Temporal: The Workflow Engine That Replaces Cron + Queues + State Machines
Temporal collapses three patterns into one: durable workflows that survive restarts, first-class retries, and an answer to homegrown orchestration.
Most production systems have an “orchestration mess” — a set of cron jobs, message queues, state tables, and retry policies that, together, run the long-lived business processes. Bank onboarding, hospital claim adjudication, logistics shipment lifecycle, multi-step AI agents. The pattern is so common that every team writes some version of it. Most teams write it twice — once badly, then once again after the first version causes an outage.
Temporal is what you write the third time, except someone already wrote it.
What Temporal actually is#
Strip the marketing: Temporal is a server that durably executes your application code. You write workflows as regular functions in Go, Python, TypeScript, Java, or .NET. Temporal handles:
- Durable execution. If your worker process dies mid-workflow, Temporal resumes the workflow exactly where it left off — same variables, same call stack — on a different worker.
- Timers as first-class.
sleep(72 hours)in a workflow is a real thing. The workflow goes to sleep for 72 hours; no resources consumed; resumes on schedule. - Activities with retries. Calls to external systems (databases, APIs, third parties) are activities, which Temporal automatically retries with configurable policies.
- Versioning. Workflows that started on v1 of your code can keep running on v1 logic even after you deploy v2.
- Visibility. Every workflow execution is queryable: status, history, current step, retry state. Built in.
The mental model: a workflow is a deterministic program; activities are everything non-deterministic. Temporal records every effect of a workflow run, so replaying the recording on a different machine reproduces the same state.

§ **Provided records**
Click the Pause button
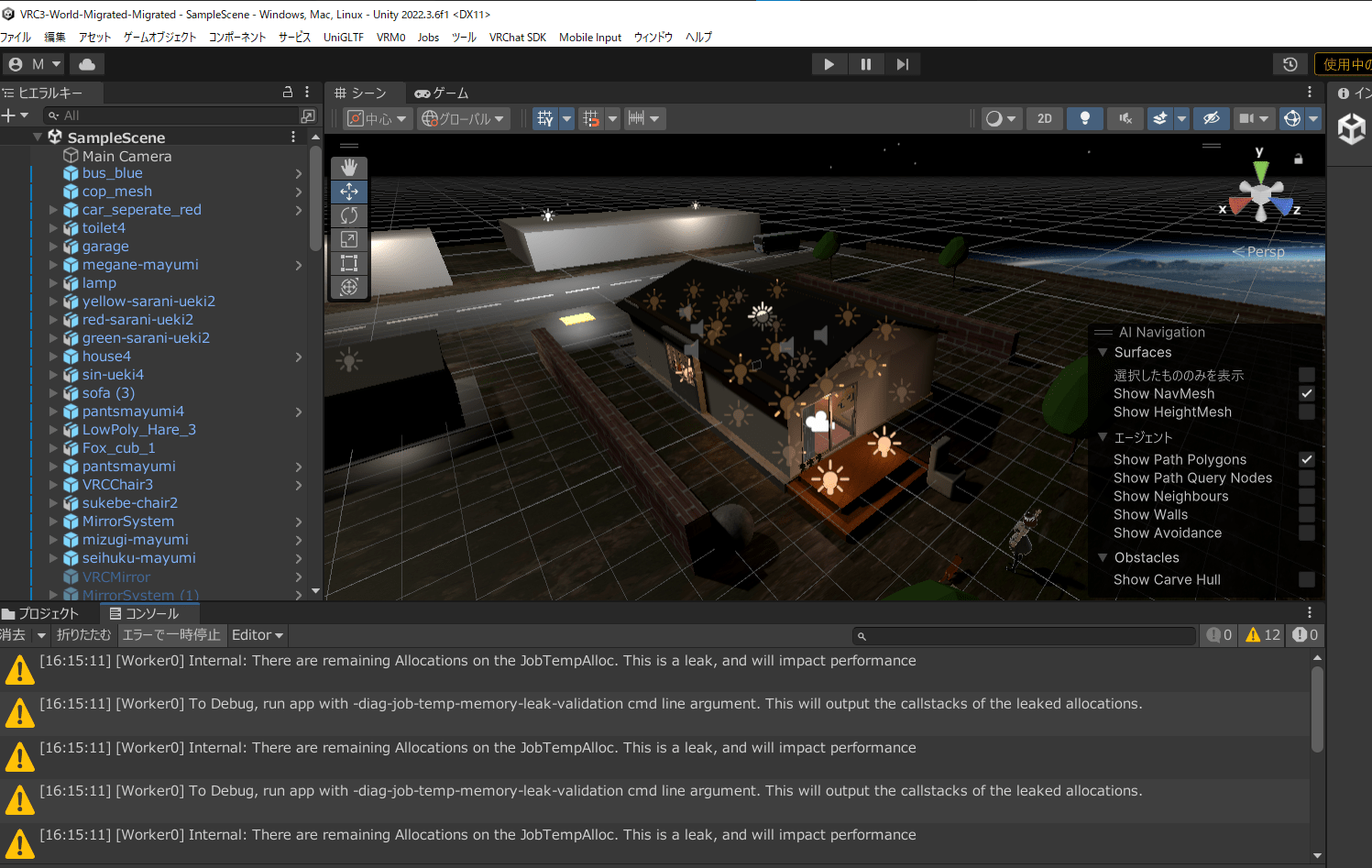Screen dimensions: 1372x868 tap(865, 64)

...

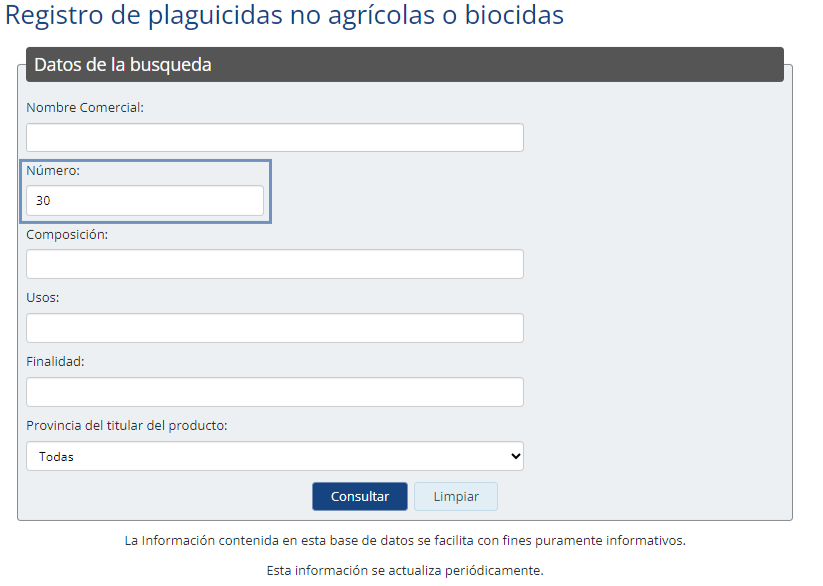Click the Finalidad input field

==

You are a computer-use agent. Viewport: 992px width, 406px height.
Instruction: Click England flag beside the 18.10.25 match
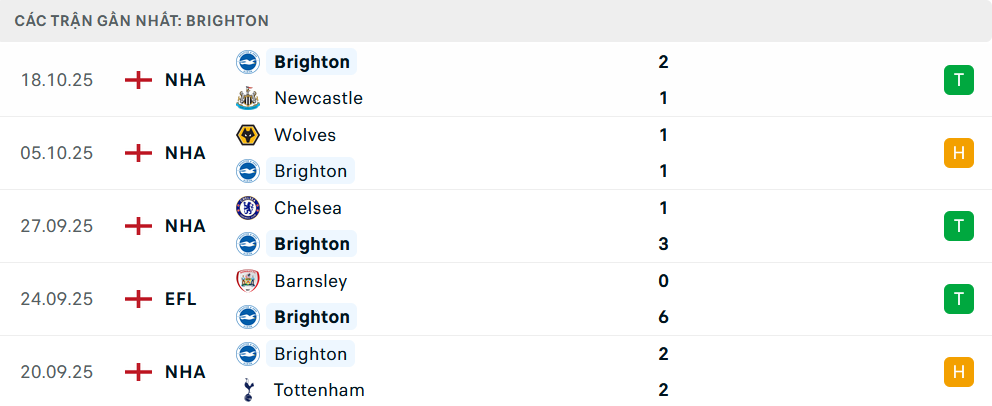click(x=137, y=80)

§ **Required action A**
List every programming language in which, according to the text on Temporal, workflows can be written.
§ **Required action B**
Continue the text on Temporal from its final sentence.

§ **Result A**
Go, Python, TypeScript, Java, .NET

§ **Result B**
The problems Temporal solves#
Look at the patterns in a typical production codebase that Temporal collapses into one abstraction:
| Pattern in code | What Temporal replaces it with |
|---|---|
| Cron job that runs every N hours, looks for “stuck” records, retries | Workflow with a timer |
| Message queue + handler with custom retry logic | Activity with built-in retries |
| State table tracking “what step is this order on” | Workflow state variables |
sleep and setTimeout patterns for delayed actions | Native workflow.sleep() |
| Distributed lock for “only one of these can run at a time” | Workflow ID uniqueness constraint |
| Custom code to handle “API was down, retry tomorrow” | Activity retry policy with exponential backoff |
| Saga / compensating transaction code for rollback | Workflow with explicit compensation activities |
| Cron + email for “if status hasn’t changed in 48h, page someone” | Workflow with timer + signal |
These are the same patterns implemented many times in many companies. Temporal is the abstraction.
A concrete example#
Consider a hospital intake workflow: a patient arrives, intake form is captured, insurance is verified, an appointment is scheduled, reminders are sent, the visit happens, billing fires. Each step might take minutes (insurance verification API) or days (the actual appointment). Steps can fail (insurance down), require human input (front desk corrects an error), or time out (patient doesn’t confirm).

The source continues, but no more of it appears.